Like I said above, the standard claim from polygraphers is 98% accuracy, which certainly exceeds the NAS report's conclusion. So which is it? Are polygraphers lying or is the NAS wrong? Is polygraph accuracy near perfect (98%), or "significantly above chance"? Say 65% maybe. Big difference, especially when accusing somebody of something as serious as child molestation.

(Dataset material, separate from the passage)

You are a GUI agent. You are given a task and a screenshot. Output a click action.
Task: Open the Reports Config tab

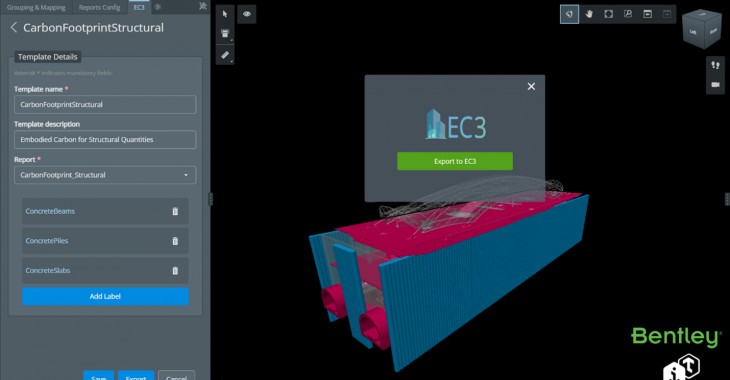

And there is still the matter of "single issue" versus "SPECIFIC incident". Is there a difference? Specific incident would seem to imply a crime has definitely been committed. Single issue, would seem to imply something a bit less (eg. funds MAY be missing, a child has claims to have been molested...etc.). The NAS report used the phrase "specific incident" when making the "significantly above chance" estimate of accuracy.
TC
P.S. As for employment polygraphs, well, the NAS report's estimate of accuracy was even lower:
"almost a century of research in scientific psychology and physiology provides little basis for the expectation that a polygraph test could have extremely high accuracy" (p. 212).
"[the polygraph's] accuracy in distinguishing actual or potential security violators from innocent test takers is insufficient to justify reliance on its use in employee security screening in federal agencies." This despite years of lying and outright fabrication by agencies using the polygraph to screen employees.